The last thing I do is actual drawing. This has been the approach for my most successful pages I think.

The ability to edit and move things around at every stage is surely the best thing about making comics digitally.

On the other hand, when I watched the Deep Space Nine documentary where the writers met to write for a day on an imaginary new season, they worked from the beginning of the first episode. Like, they'd talk about the cold open and say what they thought could happen. Several writers would suggest this or that event, and someone would write down the best idea. They'd work through to the end of the cold open. Then they'd start with the beginning of act 1, to each commercial break.

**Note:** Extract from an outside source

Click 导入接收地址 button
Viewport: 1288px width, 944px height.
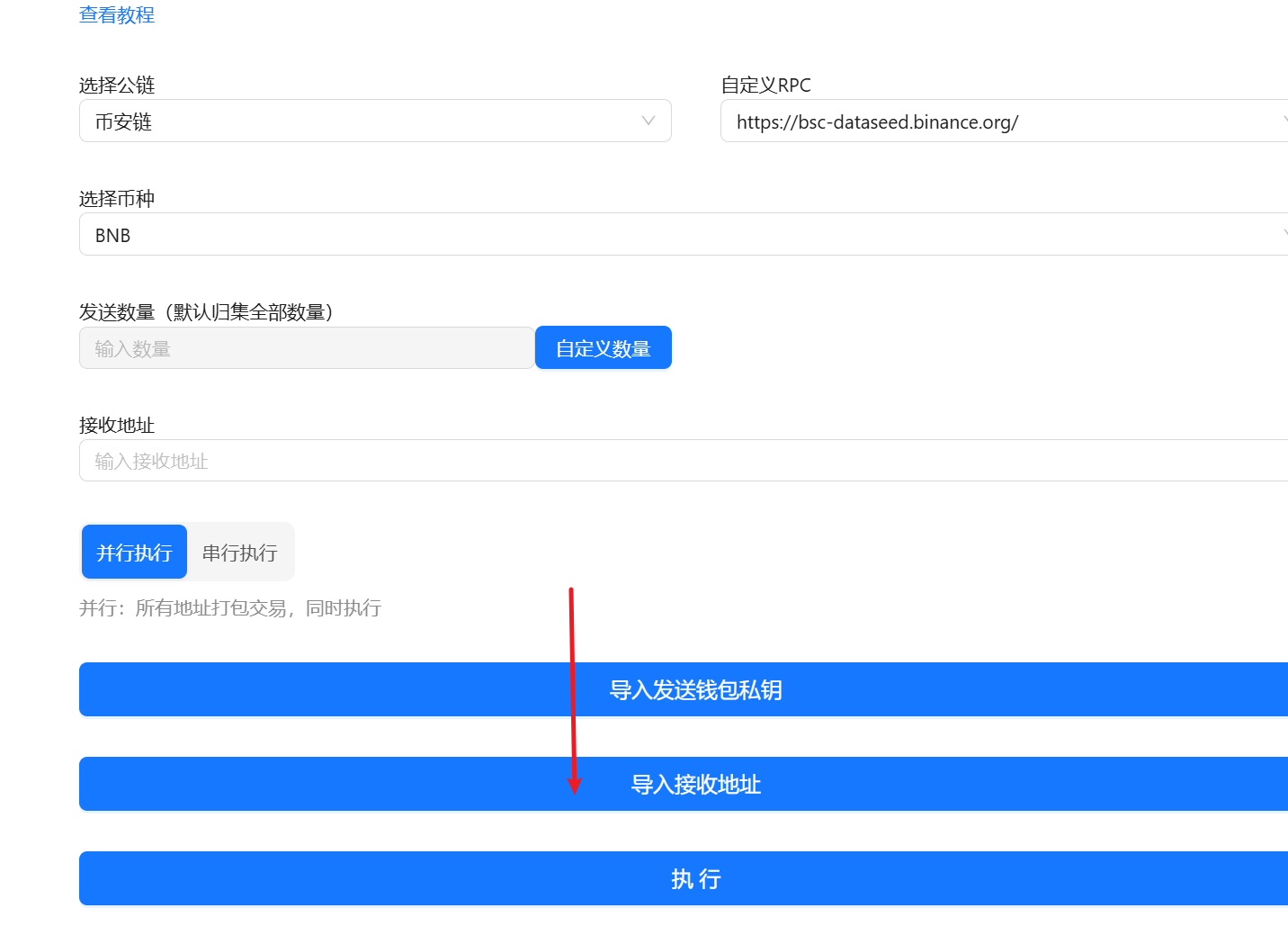(x=694, y=785)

Finally, they'd come up with a compelling end for the episode.

I'm guessing that if they were really working on the show (or any show), they would go back and refine what they'd come up with in that first outline - or in a more serialized show like DS9, they might continue on with episode 2, 3, 4 and so on to the end of the season, and THEN go back and refine.

For my new issue of my comic “Chatterbox”, I'm figuring out my outline this way, mapping out the logical steps of what the characters would do next and what would be exciting or intriguing obstacles for them. Working from beginning to end. Of course, I already have some general ideas about where the characters and series are heading, but there's a LOT of space in between to figure things out. This “step by step”, chronological approach is helping me figure out the story actually.

What's your process? Do you start with an outline/full script? Or do you approach it from a distance like me, with a lot of scribbling and moving things around?

comment

anonymous?

Ozoneocean at 8:52PM, March 10, 2022

I prefer to write a script first and then go from there :)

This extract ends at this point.